Nothing but the lines from the one containing "This screenshot has height=856, width=1821." through the one containing "Given: Click the PSL Scale page heading", both included, should be given again, each exactly as written below.
::: INPUT RECORDS
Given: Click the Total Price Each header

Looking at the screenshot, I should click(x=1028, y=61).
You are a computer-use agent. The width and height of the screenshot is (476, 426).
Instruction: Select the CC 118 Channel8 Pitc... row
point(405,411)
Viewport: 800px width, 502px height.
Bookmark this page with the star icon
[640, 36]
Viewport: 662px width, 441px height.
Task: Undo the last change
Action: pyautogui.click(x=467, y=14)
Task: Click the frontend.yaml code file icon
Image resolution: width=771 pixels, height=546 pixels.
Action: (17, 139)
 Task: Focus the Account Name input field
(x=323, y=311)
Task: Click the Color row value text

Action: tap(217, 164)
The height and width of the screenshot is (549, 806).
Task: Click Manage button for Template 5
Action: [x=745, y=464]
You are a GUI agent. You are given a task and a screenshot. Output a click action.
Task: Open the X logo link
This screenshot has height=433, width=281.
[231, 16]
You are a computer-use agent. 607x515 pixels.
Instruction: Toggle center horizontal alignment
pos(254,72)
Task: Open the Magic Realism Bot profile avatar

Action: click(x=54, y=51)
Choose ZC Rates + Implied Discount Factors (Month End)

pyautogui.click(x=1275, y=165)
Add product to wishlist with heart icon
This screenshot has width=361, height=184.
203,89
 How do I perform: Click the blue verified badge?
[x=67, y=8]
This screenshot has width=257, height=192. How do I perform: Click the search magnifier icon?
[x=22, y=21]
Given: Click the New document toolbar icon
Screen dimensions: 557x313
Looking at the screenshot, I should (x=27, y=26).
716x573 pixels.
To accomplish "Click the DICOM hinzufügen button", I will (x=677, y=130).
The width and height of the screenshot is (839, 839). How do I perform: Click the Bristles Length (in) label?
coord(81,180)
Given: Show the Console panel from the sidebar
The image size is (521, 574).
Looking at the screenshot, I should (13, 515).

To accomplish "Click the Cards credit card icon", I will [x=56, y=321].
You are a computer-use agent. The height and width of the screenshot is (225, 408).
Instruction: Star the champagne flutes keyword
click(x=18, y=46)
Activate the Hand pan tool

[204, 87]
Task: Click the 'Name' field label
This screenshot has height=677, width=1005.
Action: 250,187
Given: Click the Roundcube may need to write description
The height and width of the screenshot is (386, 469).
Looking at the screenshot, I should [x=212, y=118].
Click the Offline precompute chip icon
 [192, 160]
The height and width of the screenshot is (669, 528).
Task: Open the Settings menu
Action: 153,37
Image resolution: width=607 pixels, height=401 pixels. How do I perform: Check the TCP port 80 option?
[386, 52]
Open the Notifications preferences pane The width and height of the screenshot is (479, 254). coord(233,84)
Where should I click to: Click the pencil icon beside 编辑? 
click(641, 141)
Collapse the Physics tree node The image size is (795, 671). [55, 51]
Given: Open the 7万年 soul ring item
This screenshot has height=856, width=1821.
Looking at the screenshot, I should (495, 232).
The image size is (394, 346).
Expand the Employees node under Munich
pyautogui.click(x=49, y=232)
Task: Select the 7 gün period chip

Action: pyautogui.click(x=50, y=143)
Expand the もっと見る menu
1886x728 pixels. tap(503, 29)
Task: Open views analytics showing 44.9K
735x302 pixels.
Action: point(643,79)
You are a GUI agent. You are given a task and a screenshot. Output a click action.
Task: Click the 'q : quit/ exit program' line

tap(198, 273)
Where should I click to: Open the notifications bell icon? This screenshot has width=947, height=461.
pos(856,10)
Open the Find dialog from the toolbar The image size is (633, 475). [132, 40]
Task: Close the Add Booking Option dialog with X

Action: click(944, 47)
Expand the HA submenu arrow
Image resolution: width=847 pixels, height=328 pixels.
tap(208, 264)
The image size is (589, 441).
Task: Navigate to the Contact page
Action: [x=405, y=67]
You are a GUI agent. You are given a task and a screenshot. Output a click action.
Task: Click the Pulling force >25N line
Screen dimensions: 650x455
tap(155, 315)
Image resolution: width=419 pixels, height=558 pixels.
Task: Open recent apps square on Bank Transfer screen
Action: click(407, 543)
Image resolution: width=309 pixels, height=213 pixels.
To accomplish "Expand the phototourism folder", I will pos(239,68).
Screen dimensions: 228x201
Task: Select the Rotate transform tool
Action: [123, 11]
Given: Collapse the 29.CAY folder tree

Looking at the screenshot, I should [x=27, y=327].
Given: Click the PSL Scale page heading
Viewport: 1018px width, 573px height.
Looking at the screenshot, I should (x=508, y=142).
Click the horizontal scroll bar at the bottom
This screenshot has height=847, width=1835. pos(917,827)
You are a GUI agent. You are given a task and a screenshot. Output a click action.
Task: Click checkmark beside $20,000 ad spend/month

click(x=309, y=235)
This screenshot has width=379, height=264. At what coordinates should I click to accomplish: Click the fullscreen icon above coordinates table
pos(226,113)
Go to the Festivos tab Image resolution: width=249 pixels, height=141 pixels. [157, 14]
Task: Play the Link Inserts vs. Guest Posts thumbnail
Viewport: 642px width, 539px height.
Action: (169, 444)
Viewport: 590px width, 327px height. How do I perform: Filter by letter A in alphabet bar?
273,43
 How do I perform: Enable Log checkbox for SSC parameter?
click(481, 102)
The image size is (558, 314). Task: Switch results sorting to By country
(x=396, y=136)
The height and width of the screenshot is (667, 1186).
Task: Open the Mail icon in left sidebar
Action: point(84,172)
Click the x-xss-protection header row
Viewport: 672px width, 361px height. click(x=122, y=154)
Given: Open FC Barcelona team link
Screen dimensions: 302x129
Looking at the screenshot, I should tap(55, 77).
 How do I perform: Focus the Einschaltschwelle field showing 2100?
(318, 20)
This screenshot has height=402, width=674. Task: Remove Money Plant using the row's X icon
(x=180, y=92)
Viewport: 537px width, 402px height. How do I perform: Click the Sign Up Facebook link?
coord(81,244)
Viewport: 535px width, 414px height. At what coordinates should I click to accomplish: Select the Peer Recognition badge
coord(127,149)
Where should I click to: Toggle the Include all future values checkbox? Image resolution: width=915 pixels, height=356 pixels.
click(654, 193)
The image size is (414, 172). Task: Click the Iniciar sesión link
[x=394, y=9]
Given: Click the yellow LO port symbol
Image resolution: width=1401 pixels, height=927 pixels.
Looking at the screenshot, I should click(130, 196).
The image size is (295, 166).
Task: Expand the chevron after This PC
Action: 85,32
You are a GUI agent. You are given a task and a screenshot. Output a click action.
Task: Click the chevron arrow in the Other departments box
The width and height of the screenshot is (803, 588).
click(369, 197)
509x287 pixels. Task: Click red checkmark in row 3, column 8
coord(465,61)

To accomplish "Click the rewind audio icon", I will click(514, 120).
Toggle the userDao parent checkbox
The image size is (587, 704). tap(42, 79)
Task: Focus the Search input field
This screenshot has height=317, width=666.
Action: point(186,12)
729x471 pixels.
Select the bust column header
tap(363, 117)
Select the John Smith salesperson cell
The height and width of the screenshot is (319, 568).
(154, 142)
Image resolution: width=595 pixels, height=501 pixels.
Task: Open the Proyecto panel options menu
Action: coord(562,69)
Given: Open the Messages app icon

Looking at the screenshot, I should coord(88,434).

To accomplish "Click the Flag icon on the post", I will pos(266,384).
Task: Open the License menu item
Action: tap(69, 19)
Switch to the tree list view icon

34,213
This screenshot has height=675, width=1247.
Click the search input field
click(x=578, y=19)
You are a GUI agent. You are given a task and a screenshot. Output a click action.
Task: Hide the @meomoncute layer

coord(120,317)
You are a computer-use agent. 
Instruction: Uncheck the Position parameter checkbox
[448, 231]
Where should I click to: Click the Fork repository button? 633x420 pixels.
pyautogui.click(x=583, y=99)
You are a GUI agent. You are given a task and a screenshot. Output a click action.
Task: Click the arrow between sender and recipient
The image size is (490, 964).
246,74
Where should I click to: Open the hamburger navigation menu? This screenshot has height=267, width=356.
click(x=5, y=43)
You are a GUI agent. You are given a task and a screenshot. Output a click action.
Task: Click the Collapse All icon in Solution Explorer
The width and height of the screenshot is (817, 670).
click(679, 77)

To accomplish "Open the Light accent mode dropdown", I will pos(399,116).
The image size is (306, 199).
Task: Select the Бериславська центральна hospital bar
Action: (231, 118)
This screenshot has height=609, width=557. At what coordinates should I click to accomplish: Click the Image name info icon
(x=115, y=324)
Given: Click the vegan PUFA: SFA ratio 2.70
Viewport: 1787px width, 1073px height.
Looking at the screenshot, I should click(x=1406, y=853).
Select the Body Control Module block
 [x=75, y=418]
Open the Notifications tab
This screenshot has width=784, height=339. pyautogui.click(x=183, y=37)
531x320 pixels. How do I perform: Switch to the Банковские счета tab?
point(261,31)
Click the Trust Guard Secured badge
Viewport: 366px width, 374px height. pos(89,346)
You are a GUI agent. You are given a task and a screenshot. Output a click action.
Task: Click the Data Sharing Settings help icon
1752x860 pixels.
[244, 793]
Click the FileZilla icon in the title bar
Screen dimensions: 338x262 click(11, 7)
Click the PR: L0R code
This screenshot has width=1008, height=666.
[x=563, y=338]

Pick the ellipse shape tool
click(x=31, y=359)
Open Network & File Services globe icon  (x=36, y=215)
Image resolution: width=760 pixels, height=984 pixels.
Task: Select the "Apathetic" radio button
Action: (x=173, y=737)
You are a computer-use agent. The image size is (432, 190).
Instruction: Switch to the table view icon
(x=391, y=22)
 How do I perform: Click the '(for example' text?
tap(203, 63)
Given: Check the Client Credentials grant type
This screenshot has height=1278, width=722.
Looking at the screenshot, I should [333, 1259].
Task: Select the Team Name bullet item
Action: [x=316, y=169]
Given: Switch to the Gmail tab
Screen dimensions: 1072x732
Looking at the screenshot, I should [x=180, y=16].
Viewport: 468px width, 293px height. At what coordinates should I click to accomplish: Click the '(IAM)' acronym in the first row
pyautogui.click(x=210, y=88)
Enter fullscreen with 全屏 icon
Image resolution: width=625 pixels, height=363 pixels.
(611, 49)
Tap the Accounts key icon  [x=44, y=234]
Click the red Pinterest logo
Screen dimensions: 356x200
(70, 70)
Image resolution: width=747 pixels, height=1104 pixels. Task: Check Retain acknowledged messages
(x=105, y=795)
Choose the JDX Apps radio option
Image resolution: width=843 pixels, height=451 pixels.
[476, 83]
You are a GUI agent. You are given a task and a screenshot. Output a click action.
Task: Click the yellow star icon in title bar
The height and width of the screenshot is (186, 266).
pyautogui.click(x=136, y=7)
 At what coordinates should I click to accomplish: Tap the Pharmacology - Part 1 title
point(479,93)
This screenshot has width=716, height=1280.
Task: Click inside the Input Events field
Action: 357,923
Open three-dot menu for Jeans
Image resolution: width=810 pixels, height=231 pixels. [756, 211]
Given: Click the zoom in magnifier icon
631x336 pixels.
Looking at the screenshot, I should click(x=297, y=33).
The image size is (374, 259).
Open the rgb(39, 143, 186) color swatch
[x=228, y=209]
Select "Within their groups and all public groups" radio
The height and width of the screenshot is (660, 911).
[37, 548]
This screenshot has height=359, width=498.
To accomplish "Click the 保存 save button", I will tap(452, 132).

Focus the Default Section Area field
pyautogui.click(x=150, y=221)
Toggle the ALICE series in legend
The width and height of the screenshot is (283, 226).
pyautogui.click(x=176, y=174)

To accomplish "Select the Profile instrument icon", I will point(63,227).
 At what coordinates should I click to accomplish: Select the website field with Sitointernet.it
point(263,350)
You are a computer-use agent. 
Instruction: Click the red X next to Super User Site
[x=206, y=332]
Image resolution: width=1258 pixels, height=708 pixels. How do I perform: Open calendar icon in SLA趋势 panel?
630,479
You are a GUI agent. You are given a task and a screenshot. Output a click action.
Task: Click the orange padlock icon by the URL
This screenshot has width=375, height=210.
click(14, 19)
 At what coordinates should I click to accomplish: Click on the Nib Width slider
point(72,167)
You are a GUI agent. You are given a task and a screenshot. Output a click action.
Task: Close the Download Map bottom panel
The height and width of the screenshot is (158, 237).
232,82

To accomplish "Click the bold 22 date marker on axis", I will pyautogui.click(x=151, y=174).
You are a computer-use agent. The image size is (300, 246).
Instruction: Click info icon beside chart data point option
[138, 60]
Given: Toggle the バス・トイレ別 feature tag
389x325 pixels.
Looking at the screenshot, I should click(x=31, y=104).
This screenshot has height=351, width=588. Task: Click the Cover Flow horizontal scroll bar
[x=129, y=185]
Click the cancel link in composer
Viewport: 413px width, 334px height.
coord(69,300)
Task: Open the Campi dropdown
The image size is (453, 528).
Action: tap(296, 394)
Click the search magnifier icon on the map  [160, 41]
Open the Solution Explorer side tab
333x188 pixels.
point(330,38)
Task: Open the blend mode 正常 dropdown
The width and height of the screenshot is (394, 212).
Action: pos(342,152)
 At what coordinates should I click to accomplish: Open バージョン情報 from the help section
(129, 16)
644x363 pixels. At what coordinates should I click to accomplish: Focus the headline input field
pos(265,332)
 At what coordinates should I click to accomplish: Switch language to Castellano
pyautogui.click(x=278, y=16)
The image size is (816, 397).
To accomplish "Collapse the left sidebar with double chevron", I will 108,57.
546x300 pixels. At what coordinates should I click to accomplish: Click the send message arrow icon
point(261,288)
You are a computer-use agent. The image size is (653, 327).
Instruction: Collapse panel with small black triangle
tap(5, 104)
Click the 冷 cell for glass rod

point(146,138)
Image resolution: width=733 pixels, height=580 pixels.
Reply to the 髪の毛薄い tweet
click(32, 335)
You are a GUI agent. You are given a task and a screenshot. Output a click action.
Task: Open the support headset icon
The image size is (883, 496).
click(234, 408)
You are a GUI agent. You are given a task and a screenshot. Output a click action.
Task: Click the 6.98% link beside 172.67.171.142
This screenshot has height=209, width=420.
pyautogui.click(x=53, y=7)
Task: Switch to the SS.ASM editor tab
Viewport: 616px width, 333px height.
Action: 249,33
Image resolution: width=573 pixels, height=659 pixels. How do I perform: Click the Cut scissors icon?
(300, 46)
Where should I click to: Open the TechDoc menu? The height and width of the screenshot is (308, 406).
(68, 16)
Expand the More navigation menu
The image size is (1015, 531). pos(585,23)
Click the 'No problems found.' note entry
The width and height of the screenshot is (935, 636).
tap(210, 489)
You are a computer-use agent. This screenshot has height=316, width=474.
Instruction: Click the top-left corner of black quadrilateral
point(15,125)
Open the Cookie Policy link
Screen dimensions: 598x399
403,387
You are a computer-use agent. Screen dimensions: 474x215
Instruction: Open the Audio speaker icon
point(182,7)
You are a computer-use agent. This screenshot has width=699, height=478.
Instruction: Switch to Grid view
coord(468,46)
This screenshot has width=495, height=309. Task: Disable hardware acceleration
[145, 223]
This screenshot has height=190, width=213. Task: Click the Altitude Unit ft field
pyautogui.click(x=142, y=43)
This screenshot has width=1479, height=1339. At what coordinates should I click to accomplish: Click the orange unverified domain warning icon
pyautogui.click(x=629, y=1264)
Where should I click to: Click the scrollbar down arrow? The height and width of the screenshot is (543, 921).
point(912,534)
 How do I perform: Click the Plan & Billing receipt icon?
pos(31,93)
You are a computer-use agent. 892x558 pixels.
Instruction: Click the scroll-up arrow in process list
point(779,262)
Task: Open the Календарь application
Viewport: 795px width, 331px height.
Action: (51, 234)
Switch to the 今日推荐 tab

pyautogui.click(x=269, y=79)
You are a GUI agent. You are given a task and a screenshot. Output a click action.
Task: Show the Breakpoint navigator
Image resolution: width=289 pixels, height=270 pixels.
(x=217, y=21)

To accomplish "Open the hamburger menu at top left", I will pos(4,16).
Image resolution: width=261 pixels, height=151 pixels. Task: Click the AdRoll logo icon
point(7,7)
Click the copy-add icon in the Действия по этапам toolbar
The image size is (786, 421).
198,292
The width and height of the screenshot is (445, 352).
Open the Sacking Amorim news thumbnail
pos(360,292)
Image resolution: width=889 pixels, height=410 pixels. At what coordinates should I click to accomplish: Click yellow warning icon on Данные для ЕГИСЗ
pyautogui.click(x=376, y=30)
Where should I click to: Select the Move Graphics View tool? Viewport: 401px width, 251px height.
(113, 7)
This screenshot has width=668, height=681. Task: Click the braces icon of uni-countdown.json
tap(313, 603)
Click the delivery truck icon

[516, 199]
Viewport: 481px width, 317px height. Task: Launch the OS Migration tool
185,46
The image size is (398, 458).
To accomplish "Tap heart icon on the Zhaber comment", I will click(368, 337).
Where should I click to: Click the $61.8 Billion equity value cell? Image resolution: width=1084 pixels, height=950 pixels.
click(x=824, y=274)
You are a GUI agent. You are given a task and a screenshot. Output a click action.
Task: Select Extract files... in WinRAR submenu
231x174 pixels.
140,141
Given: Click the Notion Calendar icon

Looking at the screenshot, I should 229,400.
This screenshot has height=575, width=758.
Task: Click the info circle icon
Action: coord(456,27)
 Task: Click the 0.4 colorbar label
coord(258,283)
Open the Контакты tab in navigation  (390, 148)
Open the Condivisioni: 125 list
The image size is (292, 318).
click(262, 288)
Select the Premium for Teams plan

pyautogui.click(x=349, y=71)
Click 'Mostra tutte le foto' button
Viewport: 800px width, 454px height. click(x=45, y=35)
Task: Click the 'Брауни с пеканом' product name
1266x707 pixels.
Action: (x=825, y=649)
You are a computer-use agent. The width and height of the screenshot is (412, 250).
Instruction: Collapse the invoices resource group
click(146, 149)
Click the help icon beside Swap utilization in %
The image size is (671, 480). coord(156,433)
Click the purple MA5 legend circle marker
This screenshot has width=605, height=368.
::::::
SOLUTION FOR THIS TASK.
This screenshot has height=856, width=1821.
Looking at the screenshot, I should (495, 232).
The image size is (394, 346).
Expand the Employees node under Munich
pyautogui.click(x=49, y=232)
Task: Select the 7 gün period chip

Action: pyautogui.click(x=50, y=143)
Expand the もっと見る menu
1886x728 pixels. tap(503, 29)
Task: Open views analytics showing 44.9K
735x302 pixels.
Action: point(643,79)
You are a GUI agent. You are given a task and a screenshot. Output a click action.
Task: Click the 'q : quit/ exit program' line

tap(198, 273)
Where should I click to: Open the notifications bell icon? This screenshot has width=947, height=461.
pos(856,10)
Open the Find dialog from the toolbar The image size is (633, 475). [132, 40]
Task: Close the Add Booking Option dialog with X

Action: click(944, 47)
Expand the HA submenu arrow
Image resolution: width=847 pixels, height=328 pixels.
tap(208, 264)
The image size is (589, 441).
Task: Navigate to the Contact page
Action: [x=405, y=67]
You are a GUI agent. You are given a task and a screenshot. Output a click action.
Task: Click the Pulling force >25N line
Screen dimensions: 650x455
tap(155, 315)
Image resolution: width=419 pixels, height=558 pixels.
Task: Open recent apps square on Bank Transfer screen
Action: click(407, 543)
Image resolution: width=309 pixels, height=213 pixels.
To accomplish "Expand the phototourism folder", I will pos(239,68).
Screen dimensions: 228x201
Task: Select the Rotate transform tool
Action: [123, 11]
Given: Collapse the 29.CAY folder tree

Looking at the screenshot, I should [x=27, y=327].
Given: Click the PSL Scale page heading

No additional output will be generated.